Ice cream is the most well-known frozen dairy dessert, but there are some products that fall outside of the ice cream category or into a subcategory depending on how you categorize it.
From the standpoint of U.S. industry standards of identity there are lots of products within the ice cream case that can’t be called ice cream. Some have their own separate product categories like frozen yogurt or sorbet, or ice cream novelties. Other newer products are marketed like ice cream, and basically are made with ice cream, but are so filled with inclusions that they fall out of the standards. Then there are things like ice cream cakes and other desserts that combine ice cream and baked treats.
Information Resources Inc., a Chicago-based market research firm, tracks a small sub-segement of the overall ice cream segment that it calls Frozen Ice Cream and Ice Milk Desserts, that is made up primarily of these ice cream-bakery hybrids.
According to IRI’s FDMX measure of food, drugstores and mass merchandisers other than Wal-Mart, the category is showing some growth, even while much of the broader ice cream segment is flat or in slight decline.

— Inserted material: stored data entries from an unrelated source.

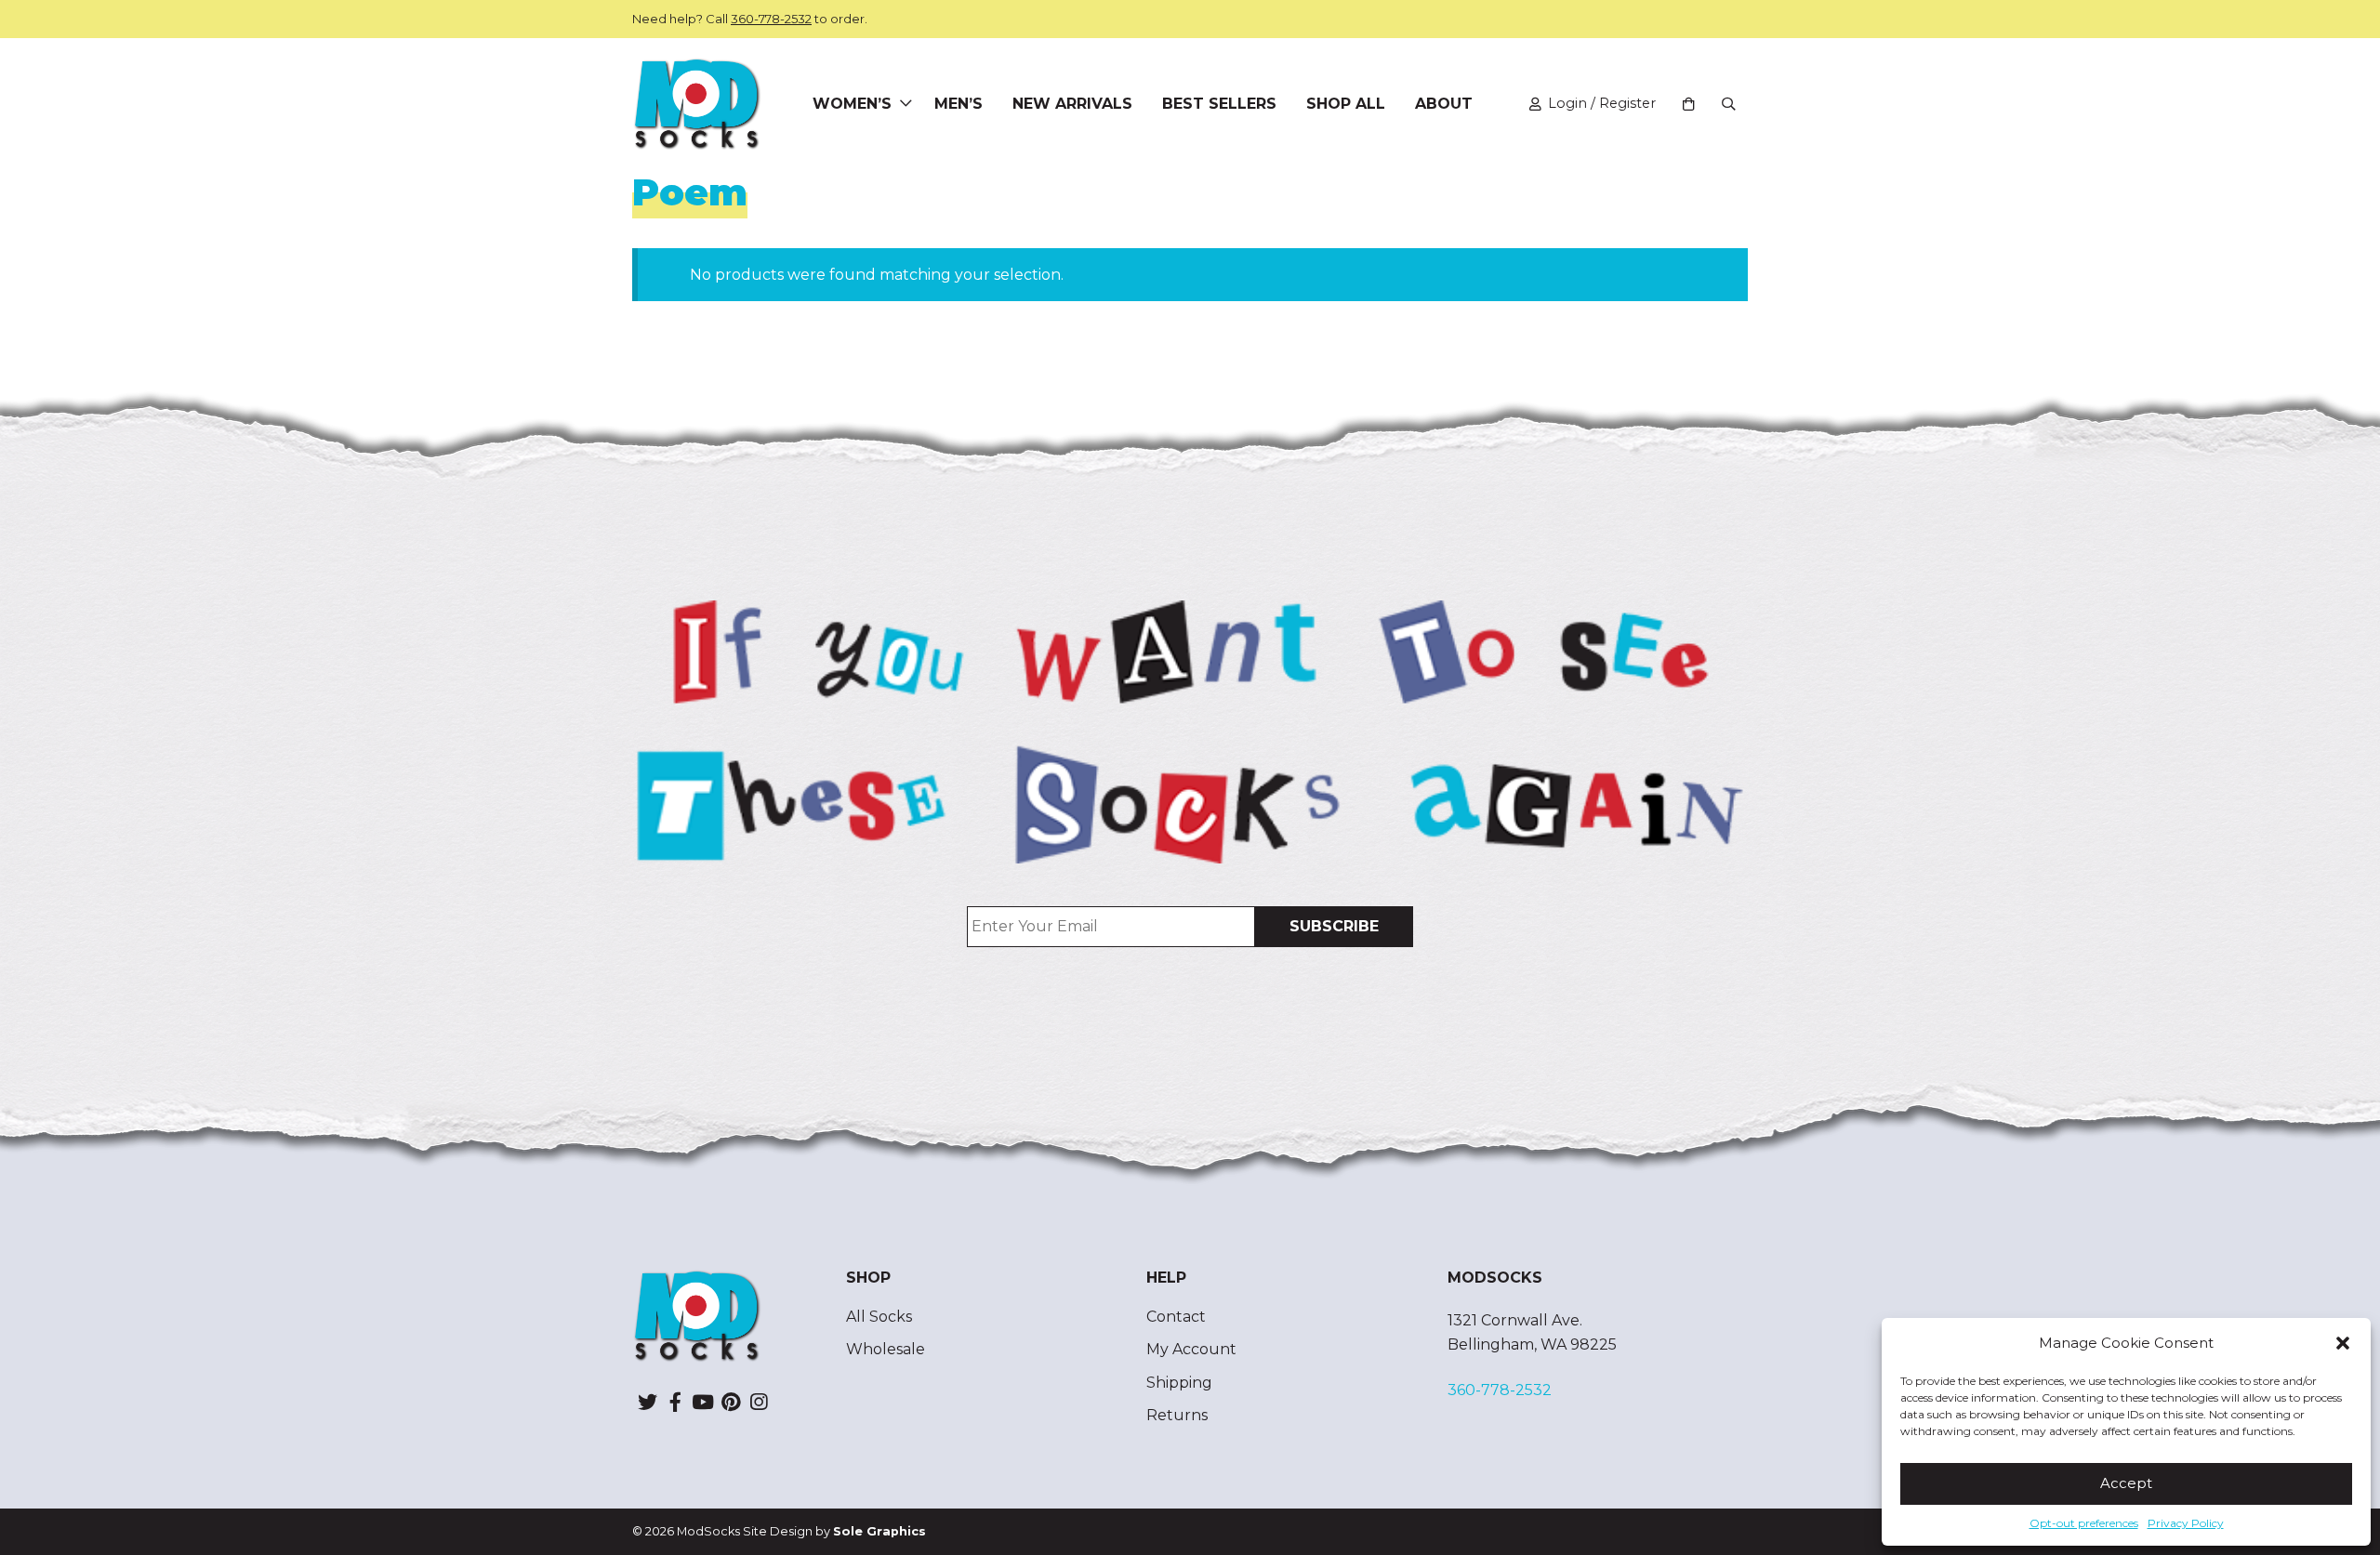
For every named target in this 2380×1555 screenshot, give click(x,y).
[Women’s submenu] (905, 104)
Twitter (647, 1402)
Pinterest (731, 1402)
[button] (2343, 1343)
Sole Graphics (879, 1531)
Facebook (675, 1402)
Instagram (759, 1402)
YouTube (703, 1402)
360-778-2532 (771, 18)
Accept (2126, 1483)
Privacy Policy (2186, 1523)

In those FDMX channels the frozen dessert sub-segment totaled just $158 million in sales for the 52 weeks ended July 13, according to IRI, but that was an increase of about $3.6% over the prior year. Units were up nearly 2% for the same period, with 12.5 million units sold.
Looking at quarterly sales, the frozen dessert category was growing even more briskly going back five or six quarters, but it is still holding its own, although unit sales were off by 2.95% in the most recent period.
Carvel is a very dominant brand in this category, with a whopping 64% of the market share, making it much larger than private label. Weight Watchers Smart Ones is moving at a good clip too.
In the broader arena, annual sales of the overall ice cream and sherbet category, as tracked by IRI (again this is for the FDMX measure) reached about $4.5 billion for the 52 weeks ended July 13, while about 1.3 billion units were sold during that same period.
That dollar sales figure is just a fraction of a percentage point below the same period last year, but the unit sales represents a 4.7% decline.
For a look at product development and introduction trends in this and related categories, we turn to the Mintel Research Group, Chicago.
Frozen desserts have always been about indulgence, Mintel says, but today’s sweet treats look well beyond traditional flavors to tempt consumers. In fact, many dairy-based offerings would be more at home in a supermarket bakery aisle or candy display than in the frozen food case. Dessert-inspired ice cream treats are gaining momentum, as evidenced by the proliferation of cake, cookie and candy “mix-in” ice creams. Since 2007, for instance, Dreyer’s has extended its Loaded brand with Butterfinger and Chocolate Chip Mint Brownie variants.
But dessert influences don’t just stop with carton ice cream. This summer Roba!Dolce launched frozen s’mores made with marshmallow-flavored gelato, chocolate chunks and graham cracker wafers. Another classic dessert, the cupcake, has been repurposed with the introduction of Philly Swirl’s Ice Cream Cupcakes. These nostalgic treats are half cake, half ice cream and are topped with swirled icing and chocolate sprinkles. Even the American classic, cheesecake, has been redesigned to fit with consumers’ need for convenience and portion control. This spring Sara Lee rolled out Bites in a Strawberry Cheesecake flavor. These frozen, ready-to-eat nuggets are designed to satisfy cheesecake cravings without the hassle or mess.
Weight Watchers Smart Ones Signature Sundaes Peanut Butter Cup Sundae comprises an indulgent combination of lowfat vanilla ice cream swirled over a crumbled chocolate cookie crust, topped with fudge sauce and mini peanut butter cups. It contains 170 calories, 5g of fat and three Weight Watchers points value per serving. The pack contains two 2.29-oz. individually wrapped sundaes, which can be thawed in the microwave.
Looking at data from Mintel regarding these kinds of products, we see that Kosher, lowfat and natural are important claims. Interesting to note that growth in the number of dairy-based products has slowed in the last 18 to 24 months. Perhaps the higher price for dairy inputs has had in impact here.
The Sherbet/Sorbet/Ices sub-category is more about the fruit, rather than the milk and cream. But there have been some challenges in that field as well.